Elle n’était pas d’ici – Patrick Poivre d’Arvor

V.O : Elle n’était pas d’ici

123 pages aux éditions Le Livre de Poche

                              ● Synopsis :

 Patrick Poivre d’Arvor Elle n’était pas d’ici En janvier 1995, Patrick Poivre d’Arvor bouleversait des millions de téléspectateurs en apparaissant à l’écran au lendemain du suicide de sa fille Solenn. Déjà, dans Lettres à l’absente, il nous avait livré avec une émouvante simplicité le dialogue d’un père et de sa fille anorexique. Ce livre lui valut un abondant courrier dans lequel des malades, ou leurs proches, lui disaient leur reconnaissance pour avoir témoigné de ce qu’ils vivaient. Avec la même sincérité et la même pudeur, il nous dit ici ce que fut – ce qu’est toujours – le deuil.
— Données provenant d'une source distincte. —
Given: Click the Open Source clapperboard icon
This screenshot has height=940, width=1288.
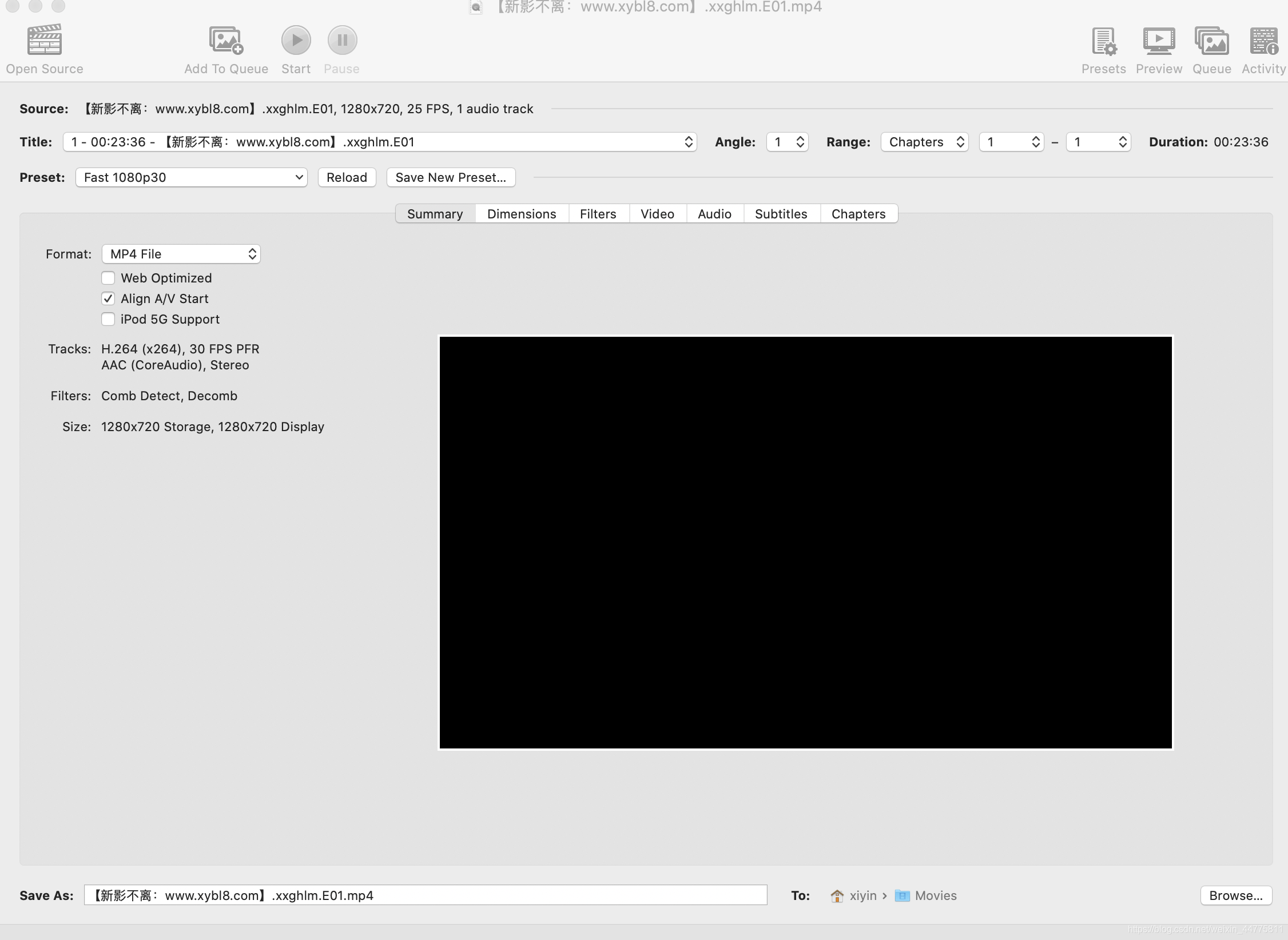Looking at the screenshot, I should click(x=45, y=40).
Ces pages écrites au hasard d’un voyage en train, ou dans les rares moments d’inaction d’un homme qui voulut se jeter dans le travail pour éviter de souffrir, ont un inoubliable accent de vérité. « Si cette souffrance qui a été la nôtre peut aider tous ceux qui ont été ou vont être confrontés à la boulimie ou à l’anorexie, écrit Véronique Poivre d’Arvor en préface, alors Solenn ne sera pas morte pour rien. »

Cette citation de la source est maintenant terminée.